Which museum do you take as an example of what you would like to achieve?

That’s a hard question!  I love all museums!  But I’d say I am impressed with the way the Tate communicates with its audiences. The Uffizi is one of my favorite museums on the planet, and I find it exciting to see how they’ve made themselves feel contemporary on TikTok.  Of course, the most important thing is the strength of the art in the museums, so there are far too many to list here. 

Your reputation is certainly growing. I hear more and more people talking about the Brooklyn Museum and people wanting to work with you. 

I love hearing that.  We are partnering with lots of great museums. In addition to sending out works from our collection to museums great and small all over the world, we are partnering on curating shows with the Getty, the National Gallery in Washington and the Art Institute of Chicago, to name a few. Museum partnerships are extremely important, and you will see more of that.  It’s time to get busy developing closer partnerships with our Italian museum colleagues, for example.

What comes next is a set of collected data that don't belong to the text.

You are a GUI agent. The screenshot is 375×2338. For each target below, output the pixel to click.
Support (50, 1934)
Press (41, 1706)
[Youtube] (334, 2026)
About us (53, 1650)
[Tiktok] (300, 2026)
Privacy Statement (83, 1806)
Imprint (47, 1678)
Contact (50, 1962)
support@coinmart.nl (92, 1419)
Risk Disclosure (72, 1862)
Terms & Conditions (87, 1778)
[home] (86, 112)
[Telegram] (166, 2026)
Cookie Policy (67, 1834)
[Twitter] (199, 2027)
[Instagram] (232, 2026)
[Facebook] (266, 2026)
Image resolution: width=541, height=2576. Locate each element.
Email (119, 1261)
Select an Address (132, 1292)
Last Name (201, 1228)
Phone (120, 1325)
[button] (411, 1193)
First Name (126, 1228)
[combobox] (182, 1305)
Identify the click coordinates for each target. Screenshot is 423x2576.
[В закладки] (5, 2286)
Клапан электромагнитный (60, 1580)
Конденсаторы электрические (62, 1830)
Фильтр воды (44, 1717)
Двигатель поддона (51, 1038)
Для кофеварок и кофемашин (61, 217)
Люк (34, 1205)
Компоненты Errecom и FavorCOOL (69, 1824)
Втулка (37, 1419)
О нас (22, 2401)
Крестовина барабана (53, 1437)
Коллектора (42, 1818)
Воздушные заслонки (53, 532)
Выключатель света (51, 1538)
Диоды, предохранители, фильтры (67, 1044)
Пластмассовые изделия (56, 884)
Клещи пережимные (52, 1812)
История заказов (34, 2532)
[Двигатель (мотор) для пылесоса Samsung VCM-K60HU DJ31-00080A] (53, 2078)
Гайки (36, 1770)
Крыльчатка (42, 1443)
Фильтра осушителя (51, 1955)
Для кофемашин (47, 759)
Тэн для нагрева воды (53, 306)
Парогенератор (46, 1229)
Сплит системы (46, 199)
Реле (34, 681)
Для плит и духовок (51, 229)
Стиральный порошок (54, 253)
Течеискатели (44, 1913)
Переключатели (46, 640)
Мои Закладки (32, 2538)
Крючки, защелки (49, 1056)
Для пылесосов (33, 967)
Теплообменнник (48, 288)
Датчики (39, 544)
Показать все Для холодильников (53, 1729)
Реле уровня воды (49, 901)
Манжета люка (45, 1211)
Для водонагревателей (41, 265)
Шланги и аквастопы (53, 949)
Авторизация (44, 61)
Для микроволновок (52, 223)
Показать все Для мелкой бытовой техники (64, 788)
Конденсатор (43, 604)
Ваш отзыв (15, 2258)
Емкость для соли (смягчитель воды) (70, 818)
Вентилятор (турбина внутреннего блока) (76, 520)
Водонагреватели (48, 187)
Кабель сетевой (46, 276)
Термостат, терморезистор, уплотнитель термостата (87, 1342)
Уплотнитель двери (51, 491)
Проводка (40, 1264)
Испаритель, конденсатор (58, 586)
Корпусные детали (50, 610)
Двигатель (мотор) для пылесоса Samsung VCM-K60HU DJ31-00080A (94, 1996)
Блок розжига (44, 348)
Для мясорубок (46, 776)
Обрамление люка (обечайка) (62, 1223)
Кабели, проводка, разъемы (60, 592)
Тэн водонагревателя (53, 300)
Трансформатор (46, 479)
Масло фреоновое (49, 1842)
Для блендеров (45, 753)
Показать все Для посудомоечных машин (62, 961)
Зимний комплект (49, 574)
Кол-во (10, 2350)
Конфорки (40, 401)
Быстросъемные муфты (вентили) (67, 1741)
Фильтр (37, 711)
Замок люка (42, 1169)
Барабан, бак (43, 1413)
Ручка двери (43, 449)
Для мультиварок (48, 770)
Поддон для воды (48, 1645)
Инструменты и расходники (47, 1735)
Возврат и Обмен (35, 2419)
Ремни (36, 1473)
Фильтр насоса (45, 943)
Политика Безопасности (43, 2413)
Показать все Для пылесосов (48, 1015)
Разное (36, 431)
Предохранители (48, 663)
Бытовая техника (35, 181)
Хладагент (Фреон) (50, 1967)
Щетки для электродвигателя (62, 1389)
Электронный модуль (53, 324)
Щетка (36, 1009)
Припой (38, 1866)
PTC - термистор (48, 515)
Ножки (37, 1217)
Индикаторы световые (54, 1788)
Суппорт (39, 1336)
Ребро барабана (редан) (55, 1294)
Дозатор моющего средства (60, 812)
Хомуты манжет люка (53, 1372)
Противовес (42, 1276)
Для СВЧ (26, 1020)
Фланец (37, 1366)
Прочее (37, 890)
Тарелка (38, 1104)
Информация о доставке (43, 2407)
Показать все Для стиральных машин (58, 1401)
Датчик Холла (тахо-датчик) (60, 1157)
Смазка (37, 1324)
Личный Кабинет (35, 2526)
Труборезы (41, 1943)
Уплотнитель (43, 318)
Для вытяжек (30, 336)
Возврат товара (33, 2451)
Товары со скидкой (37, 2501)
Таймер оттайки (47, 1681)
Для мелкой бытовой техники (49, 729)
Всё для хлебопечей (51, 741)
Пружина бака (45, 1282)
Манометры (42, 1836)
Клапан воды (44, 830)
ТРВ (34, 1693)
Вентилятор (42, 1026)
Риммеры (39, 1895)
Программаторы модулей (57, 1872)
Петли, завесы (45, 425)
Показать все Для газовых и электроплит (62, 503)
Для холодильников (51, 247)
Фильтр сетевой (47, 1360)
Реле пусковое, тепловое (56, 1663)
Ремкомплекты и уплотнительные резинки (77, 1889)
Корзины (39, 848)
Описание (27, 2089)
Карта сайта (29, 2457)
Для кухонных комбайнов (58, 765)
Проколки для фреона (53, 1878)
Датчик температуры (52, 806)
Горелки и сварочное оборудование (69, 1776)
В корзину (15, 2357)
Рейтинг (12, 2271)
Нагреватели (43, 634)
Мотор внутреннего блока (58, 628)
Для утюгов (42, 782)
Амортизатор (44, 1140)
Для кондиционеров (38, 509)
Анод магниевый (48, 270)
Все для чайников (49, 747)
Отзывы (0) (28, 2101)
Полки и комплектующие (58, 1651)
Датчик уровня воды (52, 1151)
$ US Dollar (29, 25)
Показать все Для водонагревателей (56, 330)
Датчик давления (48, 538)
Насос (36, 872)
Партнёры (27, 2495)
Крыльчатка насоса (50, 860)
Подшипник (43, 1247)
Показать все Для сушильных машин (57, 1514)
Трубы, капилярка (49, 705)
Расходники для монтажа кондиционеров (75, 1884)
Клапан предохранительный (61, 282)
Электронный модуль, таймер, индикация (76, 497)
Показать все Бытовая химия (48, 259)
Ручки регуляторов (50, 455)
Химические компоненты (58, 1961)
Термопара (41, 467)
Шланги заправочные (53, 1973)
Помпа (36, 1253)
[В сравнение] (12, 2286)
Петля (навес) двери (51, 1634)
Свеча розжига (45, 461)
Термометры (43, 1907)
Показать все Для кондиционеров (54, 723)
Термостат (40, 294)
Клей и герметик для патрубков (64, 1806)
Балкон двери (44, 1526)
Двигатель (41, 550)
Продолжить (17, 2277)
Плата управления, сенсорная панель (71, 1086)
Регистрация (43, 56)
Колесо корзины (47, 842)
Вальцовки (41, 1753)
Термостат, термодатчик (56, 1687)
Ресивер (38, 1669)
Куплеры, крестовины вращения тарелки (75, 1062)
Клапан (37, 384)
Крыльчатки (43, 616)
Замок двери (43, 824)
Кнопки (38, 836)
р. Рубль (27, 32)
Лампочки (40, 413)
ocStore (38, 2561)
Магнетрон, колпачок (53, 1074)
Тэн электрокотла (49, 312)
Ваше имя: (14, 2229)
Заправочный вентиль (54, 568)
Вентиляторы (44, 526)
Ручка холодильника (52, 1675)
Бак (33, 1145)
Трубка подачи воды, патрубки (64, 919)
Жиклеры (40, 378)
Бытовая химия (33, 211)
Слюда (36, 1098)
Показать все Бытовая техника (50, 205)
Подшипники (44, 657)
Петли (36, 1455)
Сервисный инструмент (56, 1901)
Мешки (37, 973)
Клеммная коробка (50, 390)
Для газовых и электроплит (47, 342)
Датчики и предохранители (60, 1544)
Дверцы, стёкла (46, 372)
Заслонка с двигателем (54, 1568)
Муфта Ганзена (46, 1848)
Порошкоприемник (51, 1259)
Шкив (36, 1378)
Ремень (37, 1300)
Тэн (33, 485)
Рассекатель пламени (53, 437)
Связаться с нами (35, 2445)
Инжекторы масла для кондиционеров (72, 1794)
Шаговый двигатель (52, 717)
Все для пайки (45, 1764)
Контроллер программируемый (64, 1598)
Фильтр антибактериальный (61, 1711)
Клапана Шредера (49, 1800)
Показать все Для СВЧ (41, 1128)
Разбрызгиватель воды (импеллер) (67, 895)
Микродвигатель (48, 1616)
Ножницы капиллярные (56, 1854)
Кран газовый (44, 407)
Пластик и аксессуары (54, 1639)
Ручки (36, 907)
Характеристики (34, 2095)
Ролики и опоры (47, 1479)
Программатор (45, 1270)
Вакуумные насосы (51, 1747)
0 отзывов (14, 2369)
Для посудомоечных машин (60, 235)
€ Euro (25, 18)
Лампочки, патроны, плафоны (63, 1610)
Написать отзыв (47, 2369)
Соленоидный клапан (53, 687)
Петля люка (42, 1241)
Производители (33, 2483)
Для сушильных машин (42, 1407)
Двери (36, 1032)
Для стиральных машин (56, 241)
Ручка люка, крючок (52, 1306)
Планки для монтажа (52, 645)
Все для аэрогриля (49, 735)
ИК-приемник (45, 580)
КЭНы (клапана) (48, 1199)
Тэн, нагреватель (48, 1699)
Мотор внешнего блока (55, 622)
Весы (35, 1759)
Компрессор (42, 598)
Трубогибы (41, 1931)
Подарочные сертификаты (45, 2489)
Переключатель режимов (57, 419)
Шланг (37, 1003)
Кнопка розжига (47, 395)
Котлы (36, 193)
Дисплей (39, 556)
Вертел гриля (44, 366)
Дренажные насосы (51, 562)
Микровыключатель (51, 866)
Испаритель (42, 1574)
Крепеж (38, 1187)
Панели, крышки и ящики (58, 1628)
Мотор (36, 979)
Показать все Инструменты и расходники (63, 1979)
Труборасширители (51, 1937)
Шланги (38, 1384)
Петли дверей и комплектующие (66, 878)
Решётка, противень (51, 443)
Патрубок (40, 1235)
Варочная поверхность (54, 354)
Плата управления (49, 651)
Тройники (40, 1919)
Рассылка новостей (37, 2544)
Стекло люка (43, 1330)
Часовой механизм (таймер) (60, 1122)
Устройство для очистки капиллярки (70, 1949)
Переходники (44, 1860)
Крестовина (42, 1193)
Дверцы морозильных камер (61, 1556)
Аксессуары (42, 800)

Is the museum close with other local Brooklyn institutions?

We are very intentional about being a good community partner, and that means working with major cultural institutions and educational institutions and even small community partners. In the early days of COVID our neighborhood of central Brooklyn was hit hard. The first thing we did was give all of our gloves and masks to the local hospitals. We supported hospital staff with educational programs. We opened a food pantry. While the Black Lives Matter protests were going on and many Manhattan museums had boarded up, we opened up – at the height of the pandemic – so that the protesters had a place to go to the bathroom, and we handed out water. When all the toy drives got canceled because there was no place to gather, we turned the museum into a giant site for a toy drive. When there were needs for asylum seekers this fall, we did a huge amount of work to collect supplies.

Anne Pasternak, what do you specifically wish for yourself in all this?

I’m a very mission-oriented person, so when I join an organization, I’m all in.  Realizing the greatest potential of the Brooklyn Museum is my singular focus and purpose. We are working hard to make the Brooklyn Museum one of the most trailblazing and relevant museums on the planet.

Thank you very much for this conversation and for your time. I know you don’t usually do interviews anymore and so it’s been a great privilege. 

Thank you for making it so enjoyable.